La Fiscalía Especializada en Materia de Delincuencia Organizada (FEMDO) imputó a cinco servidores públicos de Morelos por presunta delincuencia organizada con fines de cometer delitos contra la salud. La acusación federal toma como base un video difundido el año pasado, donde aparecen reunidos presuntamente con un operador identificado como jefe de plaza del Cártel de Sinaloa en la zona oriente del estado.

De acuerdo con información del caso, la imputación alcanza a Agustín Toledano Amaro, alcalde de Atlatlahucan; Irving Sánchez Zavala, expresidente municipal de Yecapixtla; así como Horacio Zavaleta, secretario municipal; Pablo Adrián Portillo, oficial mayor; y Jonathan Espinoza, tesorero municipal de Cuautla.

Fuentes cercanas a la investigación confirmaron que las personas detenidas fueron trasladadas al Centro Federal de Readaptación Social Número 11, en Hermosillo, Sonora, donde quedaron bajo resguardo federal.

La audiencia inicial de formulación de imputación se celebró el jueves alrededor de las 16:25 horas en el Centro de Justicia Penal Federal del Distrito Judicial de Hermosillo.

El dato que modifica el alcance político y judicial del caso es el origen de la imputación: según la información recabada, la FEMDO sostiene parte de su acusación en el video donde presuntamente aparecen los alcaldes de Atlatlahucan y Cuautla reunidos con Jupiter Araujo Bernard, alias “El Barbas”, identificado como presunto jefe de plaza del Cártel de Sinaloa.

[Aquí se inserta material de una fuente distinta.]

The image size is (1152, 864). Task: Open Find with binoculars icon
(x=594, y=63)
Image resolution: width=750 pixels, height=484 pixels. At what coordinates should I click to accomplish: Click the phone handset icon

Hasta ahora, no se ha informado públicamente qué otros datos de prueba fueron incorporados por la federación para robustecer la acusación.

No existe sentencia firme contra las personas imputadas y se respeta la presunción de inocencia.

El caso exhibe un elemento relevante: un material audiovisual difundido públicamente hace meses terminó convirtiéndose en pieza central de una investigación federal por delincuencia organizada.

La pregunta inevitable es otra: ¿Por qué una reunión que ya era conocida públicamente derivó en una acción federal hasta ahora?

El contraste institucional también queda expuesto.

Mientras el video circuló públicamente durante meses en Morelos sin consecuencias judiciales visibles inmediatas, la intervención federal terminó trasladando el caso fuera del estado y judicializándolo bajo el esquema de delincuencia organizada.

El juez federal impuso prisión preventiva oficiosa a las cinco personas ahora imputadas.

Sin embargo, las defensas solicitaron la ampliación del plazo constitucional a 144 horas, por lo que será hasta el próximo martes 26 de mayo cuando el juez determine si los vincula o no a proceso.

Es decir: el caso aún se encuentra en etapa inicial.

La situación jurídica definitiva todavía no está resuelta.

Sobre Arisbel Rubí Vázquez Amaro, excandidata a una alcaldía y también detenida en el operativo, continúa sin claridad pública cuáles son los cargos exactos que enfrenta ni el estado procesal de su caso.

La zona oriente de Morelos vuelve así al centro de una investigación federal que mezcla política municipal, presuntos vínculos criminales y estructuras de gobierno local.

Y mientras la federación avanza judicialmente, persiste una ausencia de explicaciones públicas claras por parte de autoridades municipales y estatales sobre el alcance real de las investigaciones.

Porque el caso ya no sólo trata de un video.

La investigación ahora busca determinar si existieron vínculos operativos entre actores políticos y estructuras criminales en Morelos.

Y eso coloca nuevamente bajo presión a los mecanismos de control institucional del estado.